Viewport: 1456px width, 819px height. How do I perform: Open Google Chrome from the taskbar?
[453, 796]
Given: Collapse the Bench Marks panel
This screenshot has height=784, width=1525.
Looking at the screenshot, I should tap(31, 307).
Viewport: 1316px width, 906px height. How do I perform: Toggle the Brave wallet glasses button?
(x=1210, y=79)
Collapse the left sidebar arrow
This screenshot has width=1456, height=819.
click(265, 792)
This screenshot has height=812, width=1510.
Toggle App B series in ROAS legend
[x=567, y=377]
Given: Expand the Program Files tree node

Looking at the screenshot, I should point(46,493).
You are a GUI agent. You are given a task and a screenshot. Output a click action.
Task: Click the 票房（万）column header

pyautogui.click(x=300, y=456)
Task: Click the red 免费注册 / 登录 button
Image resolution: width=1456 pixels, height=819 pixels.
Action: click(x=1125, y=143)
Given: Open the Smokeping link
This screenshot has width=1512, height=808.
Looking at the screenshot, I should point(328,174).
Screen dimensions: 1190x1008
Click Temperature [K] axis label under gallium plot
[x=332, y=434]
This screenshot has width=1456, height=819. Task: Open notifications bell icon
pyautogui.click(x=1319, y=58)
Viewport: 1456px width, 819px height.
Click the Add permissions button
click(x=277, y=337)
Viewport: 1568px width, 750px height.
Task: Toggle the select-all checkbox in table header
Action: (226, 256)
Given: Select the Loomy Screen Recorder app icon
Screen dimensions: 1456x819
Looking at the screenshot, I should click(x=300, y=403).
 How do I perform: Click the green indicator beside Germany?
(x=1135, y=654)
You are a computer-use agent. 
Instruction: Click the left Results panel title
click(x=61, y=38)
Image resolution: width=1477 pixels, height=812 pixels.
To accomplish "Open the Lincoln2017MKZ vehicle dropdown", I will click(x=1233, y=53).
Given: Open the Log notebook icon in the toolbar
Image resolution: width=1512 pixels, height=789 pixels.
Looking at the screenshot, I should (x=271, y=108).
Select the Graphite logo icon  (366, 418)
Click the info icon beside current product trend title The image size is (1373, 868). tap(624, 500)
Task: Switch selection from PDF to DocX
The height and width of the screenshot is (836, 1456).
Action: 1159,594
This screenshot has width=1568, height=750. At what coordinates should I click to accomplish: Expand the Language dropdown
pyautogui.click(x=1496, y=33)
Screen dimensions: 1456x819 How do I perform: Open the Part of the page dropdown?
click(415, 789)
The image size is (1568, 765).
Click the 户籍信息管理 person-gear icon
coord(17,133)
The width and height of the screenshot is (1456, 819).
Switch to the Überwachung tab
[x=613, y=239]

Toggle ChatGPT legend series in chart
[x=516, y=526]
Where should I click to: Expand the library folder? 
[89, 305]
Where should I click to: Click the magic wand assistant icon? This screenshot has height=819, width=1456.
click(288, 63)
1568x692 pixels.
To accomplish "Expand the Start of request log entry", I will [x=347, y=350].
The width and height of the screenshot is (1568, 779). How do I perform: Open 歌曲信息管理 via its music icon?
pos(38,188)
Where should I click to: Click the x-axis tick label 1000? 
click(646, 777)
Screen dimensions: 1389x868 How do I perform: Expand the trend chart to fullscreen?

● ● ● ●

• WHAT IS NEEDED: Return word for word the lines above from the line with "Click the Add permissions button" to the line with "Given: Select the", including both and leaving out all others.

• TASK RESPONSE:
Click the Add permissions button
click(x=277, y=337)
Viewport: 1568px width, 750px height.
Task: Toggle the select-all checkbox in table header
Action: (226, 256)
Given: Select the Loomy Screen Recorder app icon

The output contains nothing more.